AMAAAA! bu dizinin en büyük handikabı ev hanımları için çok da ilgi çekici bir dizi olmayışıydı. Daha çok erkekler üstüne kurulu bir hikayeydi ki bunun örneğini Bıçak Sırtında görmüştük ne kadar kaliteli olsa da Reyting açısından iç açıcı olmuyordu. İşte burada üçüncü sebep işin içine girdi:
Üçüncü sebep başarılı hikaye dağılımıydı. Hikaye içinde aşkının ve arkadaşları tarafından kaybedilmenin acısını yaşayan bir karakterin, yani Ezel'in intikam hikayesini izliyorduk. Ama bunun yanında hem dizinin 90 dakikalık serüvenini daha izlenir kılıp araya bol bol müzikli sahneler koymamak için düşünülmüş flashback/geriye dönüş'ler hem bize daha Ev hanımlarına uygun bir hikaye sunuyordu. Anne oğul ilişkisi, Aşk ilişkisi ve yanında ilerleyen asıl hikayeyi de etkileyen ve pek bir sevilen entrikalar. İlerleyen bölümlerde bu flashback'ler azalsa da Ezel ile Annesi arasındaki ilişkinin, kardeşi arasındaki ilişkinin işlenişi bu tip ev hanımı seyircileri de diziye çekti.

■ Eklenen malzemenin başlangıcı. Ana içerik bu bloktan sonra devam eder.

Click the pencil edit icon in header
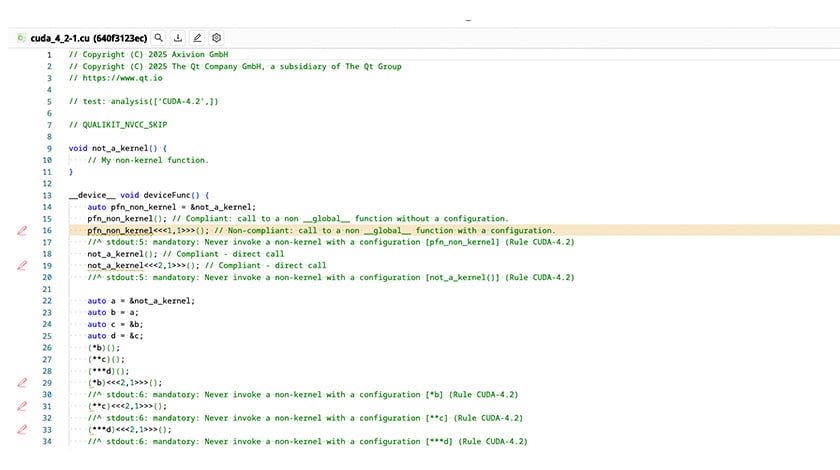 tap(198, 38)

Ama bunca şey dizinin tutması için yeterliydi de bu diziyi bu kadar popüler kılan kısmı bu değildi. Hikayesi bakımından Monte Kristo kontundan olanca imkanlarıyla esinlenmiş bir hikaye aslında kötü bir dizi olsaydı şöyle yorumlanıp geçilirdi: "Çakma Monte Kristo kontu. Kitabın için etmişler..."
Bu dizi öyle olmadı. Neden mi? Çünkü hikayeyi iyi tahlil etmiş bir yazar grubuna sahip oldukları açıktı. Senaryoyu yapı-bozuma uğratan ekip: Hikayeyi günümüzde genç izleyici kitlesinin tercih ettiği amerikan dizileriyle harmanlayıp gelecek-geçmiş ilişkisiyle olanca tadıyla verdiler. Ve araya güzel detaylar ekleyerek daha üst seviye olarak adlandırılabilecek izleyiciyi de katharsise uğratan bir dizi yarattılar. Örnek vermek gerekirse kötü bir karakterin dizinin ilerleyen bölümlerde iyilerin tarafından çıkması veyahut arka planda kalmış bir güvenlik şefinin ölüm hikayesinin bir süre sonra ölen adamın oğluyla yeniden gün yüzüne çıkması gibi. İzleyiciyi oldukça başarılı şekilde ters köşeye yatırmayı bilen bir dizi yapmışlardı. Bir diğer nedense prodüksiyondu. Üstte de bahsettiğim gibi diziye çok para harcamışlardı. Bunun yanında iyi bir casting de kurmuş ekip. Rolüne o kadar uygun ve uyumlu oyuncular seçilmiş ki ve gene bu oyuncular gerçekten o kadar iyi oyuncular ki izleyici dizinin içine hemen çekiyorlar.
Diziyle ilgili belki daha söylenecek çok söz çok fazla şey vardır elbette ama ben daha çok dizinin küçük bir değerlendirmesini ve neden bu kadar popüler olduğuyla ilgili az çok bir değerlendirme yapmak istedim.